> **Énoncé du problème**: Reproduisez sans aucune modification les lignes des enregistrements ci-dessous, de la ligne contenant « is (1601, 899). » jusqu'à la ligne contenant « will [206, 33]. » incluse.

(Enregistrements de localisation de mots et d'éléments)
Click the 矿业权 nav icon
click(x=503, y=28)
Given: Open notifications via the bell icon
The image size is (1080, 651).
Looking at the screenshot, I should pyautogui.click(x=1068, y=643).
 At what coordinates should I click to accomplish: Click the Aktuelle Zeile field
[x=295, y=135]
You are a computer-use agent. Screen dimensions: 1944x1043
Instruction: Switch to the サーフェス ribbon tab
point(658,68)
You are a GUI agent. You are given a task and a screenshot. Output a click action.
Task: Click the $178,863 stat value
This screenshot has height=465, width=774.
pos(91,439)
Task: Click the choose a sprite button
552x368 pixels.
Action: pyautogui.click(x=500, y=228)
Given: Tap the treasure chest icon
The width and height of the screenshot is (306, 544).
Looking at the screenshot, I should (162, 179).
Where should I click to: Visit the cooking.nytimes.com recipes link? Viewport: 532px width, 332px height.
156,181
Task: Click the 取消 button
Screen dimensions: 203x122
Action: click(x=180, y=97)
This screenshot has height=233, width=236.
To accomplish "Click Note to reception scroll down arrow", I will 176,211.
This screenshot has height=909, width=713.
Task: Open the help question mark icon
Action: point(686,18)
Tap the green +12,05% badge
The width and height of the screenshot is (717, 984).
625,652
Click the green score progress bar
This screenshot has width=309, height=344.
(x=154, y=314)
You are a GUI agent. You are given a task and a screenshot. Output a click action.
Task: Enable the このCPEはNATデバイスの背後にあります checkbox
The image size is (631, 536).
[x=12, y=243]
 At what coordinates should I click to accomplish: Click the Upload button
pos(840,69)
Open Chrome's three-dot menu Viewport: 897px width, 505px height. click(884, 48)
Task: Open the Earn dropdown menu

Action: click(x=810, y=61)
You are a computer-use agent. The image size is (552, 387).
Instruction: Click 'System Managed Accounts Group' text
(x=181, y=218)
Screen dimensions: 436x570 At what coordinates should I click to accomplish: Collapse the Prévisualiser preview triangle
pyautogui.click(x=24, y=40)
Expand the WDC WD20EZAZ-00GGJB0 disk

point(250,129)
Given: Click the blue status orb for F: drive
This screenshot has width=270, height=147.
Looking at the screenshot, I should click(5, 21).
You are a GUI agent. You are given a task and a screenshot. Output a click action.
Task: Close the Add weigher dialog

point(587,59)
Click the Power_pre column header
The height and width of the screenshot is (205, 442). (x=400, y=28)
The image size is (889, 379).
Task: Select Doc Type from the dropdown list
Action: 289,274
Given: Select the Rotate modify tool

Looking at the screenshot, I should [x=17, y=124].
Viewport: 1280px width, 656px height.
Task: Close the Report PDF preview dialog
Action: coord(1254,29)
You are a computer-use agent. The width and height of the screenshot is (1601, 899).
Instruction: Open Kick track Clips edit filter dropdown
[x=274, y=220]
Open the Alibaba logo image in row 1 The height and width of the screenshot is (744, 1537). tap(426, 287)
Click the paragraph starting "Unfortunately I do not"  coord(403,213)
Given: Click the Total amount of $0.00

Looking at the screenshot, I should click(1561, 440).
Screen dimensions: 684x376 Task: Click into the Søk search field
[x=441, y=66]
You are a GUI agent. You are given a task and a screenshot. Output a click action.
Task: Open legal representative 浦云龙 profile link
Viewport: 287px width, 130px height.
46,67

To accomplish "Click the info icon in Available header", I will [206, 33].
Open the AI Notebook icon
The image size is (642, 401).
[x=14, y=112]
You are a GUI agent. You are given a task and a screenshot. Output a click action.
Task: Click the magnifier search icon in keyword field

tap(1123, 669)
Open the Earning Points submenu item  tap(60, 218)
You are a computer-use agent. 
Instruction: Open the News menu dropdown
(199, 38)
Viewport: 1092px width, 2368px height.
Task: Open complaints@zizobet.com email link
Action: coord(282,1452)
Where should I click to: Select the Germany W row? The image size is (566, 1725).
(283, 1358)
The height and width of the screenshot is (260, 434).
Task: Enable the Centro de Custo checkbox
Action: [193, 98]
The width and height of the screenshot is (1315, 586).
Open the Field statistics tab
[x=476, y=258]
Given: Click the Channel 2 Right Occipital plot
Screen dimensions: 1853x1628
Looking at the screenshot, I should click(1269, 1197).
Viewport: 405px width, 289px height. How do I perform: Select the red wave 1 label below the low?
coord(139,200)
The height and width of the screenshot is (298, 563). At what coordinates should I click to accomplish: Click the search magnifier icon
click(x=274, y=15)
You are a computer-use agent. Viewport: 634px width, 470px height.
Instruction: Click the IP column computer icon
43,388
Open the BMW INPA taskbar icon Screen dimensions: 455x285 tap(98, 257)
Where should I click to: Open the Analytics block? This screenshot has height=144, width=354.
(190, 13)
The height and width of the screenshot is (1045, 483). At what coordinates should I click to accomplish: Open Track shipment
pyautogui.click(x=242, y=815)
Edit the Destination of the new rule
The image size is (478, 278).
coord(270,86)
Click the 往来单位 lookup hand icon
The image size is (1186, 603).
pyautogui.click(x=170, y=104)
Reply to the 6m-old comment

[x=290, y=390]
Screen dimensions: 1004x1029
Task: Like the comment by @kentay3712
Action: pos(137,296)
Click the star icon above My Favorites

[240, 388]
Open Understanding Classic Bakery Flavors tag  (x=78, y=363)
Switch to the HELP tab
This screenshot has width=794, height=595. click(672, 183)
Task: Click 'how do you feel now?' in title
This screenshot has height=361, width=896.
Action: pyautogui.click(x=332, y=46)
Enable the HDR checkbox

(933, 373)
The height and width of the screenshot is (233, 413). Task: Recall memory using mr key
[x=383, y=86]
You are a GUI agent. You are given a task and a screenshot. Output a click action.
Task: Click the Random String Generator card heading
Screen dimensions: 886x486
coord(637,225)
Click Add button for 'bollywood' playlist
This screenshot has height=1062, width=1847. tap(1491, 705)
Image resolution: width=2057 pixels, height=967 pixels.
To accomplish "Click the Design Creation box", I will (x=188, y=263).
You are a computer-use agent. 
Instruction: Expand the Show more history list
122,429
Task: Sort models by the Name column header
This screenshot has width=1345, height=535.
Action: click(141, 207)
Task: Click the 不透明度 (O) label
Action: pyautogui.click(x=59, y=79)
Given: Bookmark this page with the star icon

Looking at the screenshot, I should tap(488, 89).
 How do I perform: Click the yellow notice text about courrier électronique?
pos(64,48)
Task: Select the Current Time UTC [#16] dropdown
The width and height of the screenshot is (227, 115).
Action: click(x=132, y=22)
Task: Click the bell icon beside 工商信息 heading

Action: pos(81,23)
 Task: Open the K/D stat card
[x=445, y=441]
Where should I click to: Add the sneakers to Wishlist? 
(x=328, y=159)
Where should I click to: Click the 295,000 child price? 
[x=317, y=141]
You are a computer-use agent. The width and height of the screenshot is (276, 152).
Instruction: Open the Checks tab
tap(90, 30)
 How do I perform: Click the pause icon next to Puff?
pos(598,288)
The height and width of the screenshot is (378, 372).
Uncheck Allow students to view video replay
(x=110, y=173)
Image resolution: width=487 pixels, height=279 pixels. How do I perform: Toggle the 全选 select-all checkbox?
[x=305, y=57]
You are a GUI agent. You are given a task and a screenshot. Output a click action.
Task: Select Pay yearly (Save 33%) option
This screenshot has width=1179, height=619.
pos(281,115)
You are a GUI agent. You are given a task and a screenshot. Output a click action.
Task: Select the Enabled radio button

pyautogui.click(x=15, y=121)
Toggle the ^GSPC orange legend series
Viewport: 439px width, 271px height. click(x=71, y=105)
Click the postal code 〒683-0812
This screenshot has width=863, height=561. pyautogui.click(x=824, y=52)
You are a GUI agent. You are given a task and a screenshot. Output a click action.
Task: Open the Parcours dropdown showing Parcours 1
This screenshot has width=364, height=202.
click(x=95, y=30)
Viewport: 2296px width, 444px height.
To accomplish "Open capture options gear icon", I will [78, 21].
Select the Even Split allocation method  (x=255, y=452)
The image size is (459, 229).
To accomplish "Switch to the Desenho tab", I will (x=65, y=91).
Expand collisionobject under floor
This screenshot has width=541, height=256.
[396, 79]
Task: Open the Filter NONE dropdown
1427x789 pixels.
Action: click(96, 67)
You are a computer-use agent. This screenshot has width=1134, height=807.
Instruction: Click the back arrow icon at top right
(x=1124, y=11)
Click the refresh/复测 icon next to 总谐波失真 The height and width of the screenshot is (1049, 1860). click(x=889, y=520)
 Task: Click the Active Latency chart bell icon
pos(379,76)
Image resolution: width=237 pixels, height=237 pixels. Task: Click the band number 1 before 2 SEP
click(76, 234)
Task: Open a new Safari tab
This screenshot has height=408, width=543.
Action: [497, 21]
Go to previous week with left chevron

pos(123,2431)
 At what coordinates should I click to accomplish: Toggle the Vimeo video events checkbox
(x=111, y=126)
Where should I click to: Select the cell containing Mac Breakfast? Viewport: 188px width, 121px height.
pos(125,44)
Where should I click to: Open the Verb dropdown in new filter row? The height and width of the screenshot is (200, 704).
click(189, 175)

> **Réponse attendue**:
You are a computer-use agent. The width and height of the screenshot is (1601, 899).
Instruction: Open Kick track Clips edit filter dropdown
[x=274, y=220]
Open the Alibaba logo image in row 1 The height and width of the screenshot is (744, 1537). tap(426, 287)
Click the paragraph starting "Unfortunately I do not"  coord(403,213)
Given: Click the Total amount of $0.00

Looking at the screenshot, I should click(1561, 440).
Screen dimensions: 684x376 Task: Click into the Søk search field
[x=441, y=66]
You are a GUI agent. You are given a task and a screenshot. Output a click action.
Task: Open legal representative 浦云龙 profile link
Viewport: 287px width, 130px height.
46,67

To accomplish "Click the info icon in Available header", I will [206, 33].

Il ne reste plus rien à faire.